3.1 Curve fitting for annual daily maximum flows

The maximum flows in each calendar year were extracted from the daily flow data and fitted to three distributions: (1) generalised logistic distribution (GLO) (Kjeldsen and Jones, 2006; Kjeldsen, 2013); (2) Weibull; and (3) log-Pearson Type III (LPIII). The median annual flood (Q_med) was used as the index flood, rather than the mean, to minimise the effect of outliers in the data (Kjeldsen and Jones, 2006), and the parameters of the distributions were estimated using L-moments (Hosking, 1990; Hosking and Wallis, 1997). L-moments are linear combinations of probability-weighted moments, and the GLO distribution uses ratios between the first three L-moments, l₁, l₂, and l₃, to define the L-CV (coefficient of variation) t₂ and L-Skewness t₃ as:

$$\begin{array}{}\text{(1)}& t_{\mathrm{2}}=l_{\mathrm{2}}/l_{\mathrm{1}}{t}_{\mathrm{3}}=l_{\mathrm{3}}/l_{\mathrm{2}}.\end{array}$$

The GLO is a three-parameter distribution, which has location, scale, and shape parameters. The location (ξ) is the median of the distribution. The shape (κ) and scale (β) parameters are estimated from the L-moment ratios (Eq. 1) as:

$$\begin{array}{}\text{(2)}& \widehat{\mathit{\kappa }}=-t_{\mathrm{3}}\mathit{\beta }={\displaystyle \frac{t_{\mathrm{2}}\widehat{\mathit{\kappa }}\sin \left(\mathit{\pi }\widehat{\mathit{\kappa }}\right)}{\mathit{\pi }\widehat{\mathit{\kappa }}\sin \left(\widehat{\mathit{\kappa }}+t_{\mathrm{2}}\right)-t_{\mathrm{2}}\sin \left(\mathit{\pi }\widehat{\mathit{\kappa }}\right)}},\end{array}$$

where $\widehat{}$ indicates an estimate of the distribution parameter. Further details on L-moments and their application to distribution fitting are provided by Hosking and Wallis (1997) and Asquith et al. (2017). The GLO distribution can be used to calculate a flood, Q_T, with a recurrence interval of T years as

$$\begin{array}{}\text{(3)}& Q_T=\mathit{\xi }\left[\mathrm{1}+{\displaystyle \frac{\mathit{\beta }}{\mathit{\kappa }}}\left(\mathrm{1}-(T-\mathrm{1}{)}^{-\mathit{\kappa }}\right)\right]=\mathit{\xi }{z}_T,\end{array}$$

where z_T is the “growth curve” at T. The Weibull and log-Pearson Type III distributions are also three parameter distributions, described fully by Asquith et al. (2017) and Hosking and Wallis (1997) who define the relevant L-moments and parameter calculations. The Gringorten (Cunnane, 1978) plotting position (Eq. 4) was used,

$$\begin{array}{}\text{(4)}& x_i=(i-\mathrm{0.44})/(n+\mathrm{0.12}),\end{array}$$

where x_i is the ith quantile of the distribution, i is the rank of the annual maximum flood in a given year, and n is the total number of years in the record. This method allows for the estimation of an event with a return period of up to 1.79n+0.2 years (Stedinger et al., 1993). Figure 2 shows typical data sets and curve fits.

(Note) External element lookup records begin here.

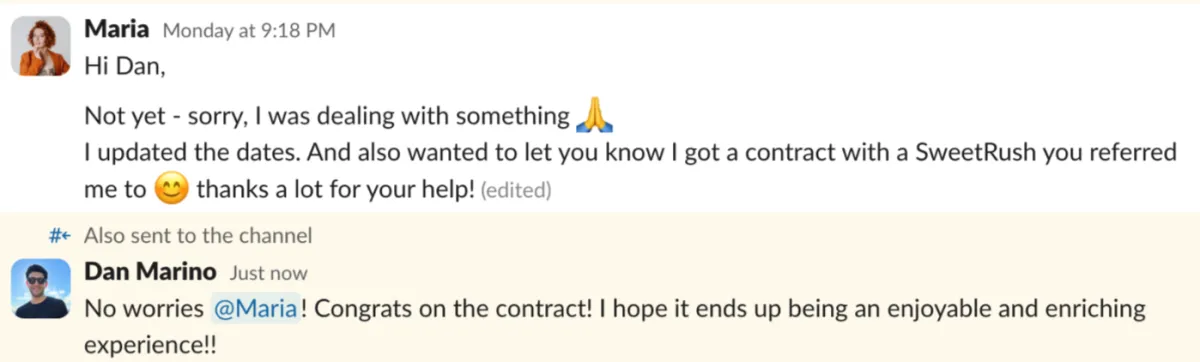The width and height of the screenshot is (1200, 362).
Task: Open the Just now timestamp
Action: pos(268,273)
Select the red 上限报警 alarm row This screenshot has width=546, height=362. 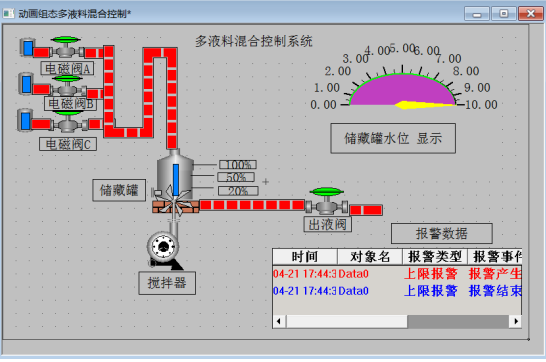click(x=397, y=274)
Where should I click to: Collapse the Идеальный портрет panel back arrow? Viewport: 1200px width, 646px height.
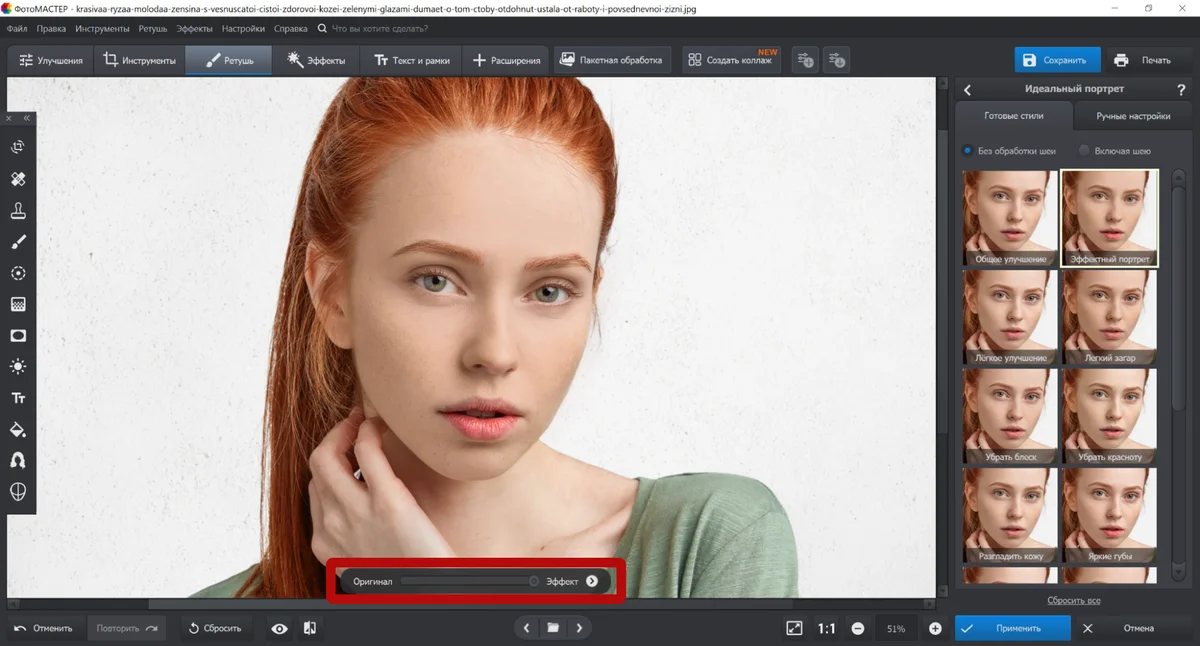[x=967, y=89]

Figure 2 Selected annual maximum flood data and curve fits. Red points are data. Fitted curves are generalised logistic distribution (black), Weibull (red), and log-Pearson III (blue). Cramér–von Mises p values are shown. Left axes are flood magnitude (m³ s⁻¹), and right axes scale this by the median annual flood at each site. Values of 2, 10, 20, and 100 year recurrence interval floods are indicated and calculated using the GLO method. (a) Site 76, Jalaur (Lat: 11.1195°; Long: 122.5386°; Area: 210 km²; BRS_C data set; 37 years of data; best-fit curve: Weibull); (b) Site 210, Supang (Lat: 17.0073°; Long: 120.9086°; Area: 56 km²; Cagayan data set; 10 years; GLO); (c) Minalungao (or Sumacbao) River (Lat: 15.3430°; Long: 121.0794°; Area 309 km²; SWS data set; 7 years; GLO).

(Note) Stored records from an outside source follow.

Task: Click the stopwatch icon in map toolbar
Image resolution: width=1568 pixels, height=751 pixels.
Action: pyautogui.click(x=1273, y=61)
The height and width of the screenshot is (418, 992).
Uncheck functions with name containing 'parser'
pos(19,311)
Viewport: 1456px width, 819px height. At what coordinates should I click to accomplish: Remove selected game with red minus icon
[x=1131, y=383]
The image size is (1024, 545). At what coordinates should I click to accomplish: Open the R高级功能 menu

Analysis was undertaken in R (R Core Team, 2021), using the package lmomco (Asquith, 2020) to derive the L-moment estimates, to fit the distributions and to calculate their significance. Of the 513 sites with records of at least 7 years' length (Table 1), the minimum required for L-moment calculation, two had invalid L-moments and therefore were excluded from further analysis. For the remaining 511 sites, goodness-of-fit between the data and the three distributions was assessed using the Cramér–von Mises (CvM) test (Asquith, 2020). Such goodness-of-fit tests are unable to definitively identify the best distribution to use or if any of the distributions are adequate (Asquith, 2020), particularly with relatively short records, as used here. Rather, the CvM p values provide an indication of the performance of the three distributions. The annual maximum series and the three curve fits were inspected for each site, and those with visually very poor fits were excluded. Mostly, these excluded sites corresponded with low CvM p values, although this was not always the case. The median CvM p value for best-fit curves was 0.93. The distribution (GLO, Weibull, or log-Pearson Type III) with the highest p value from the CvM test was used to provide Q_x estimates for the site. This screening process led to the elimination of a further 45 sites from the data set, leaving 466 that were further analysed. The distribution of the best-fit curves (Table 2) does not show systematic differences between data source, catchment area, or climate type (Table 2).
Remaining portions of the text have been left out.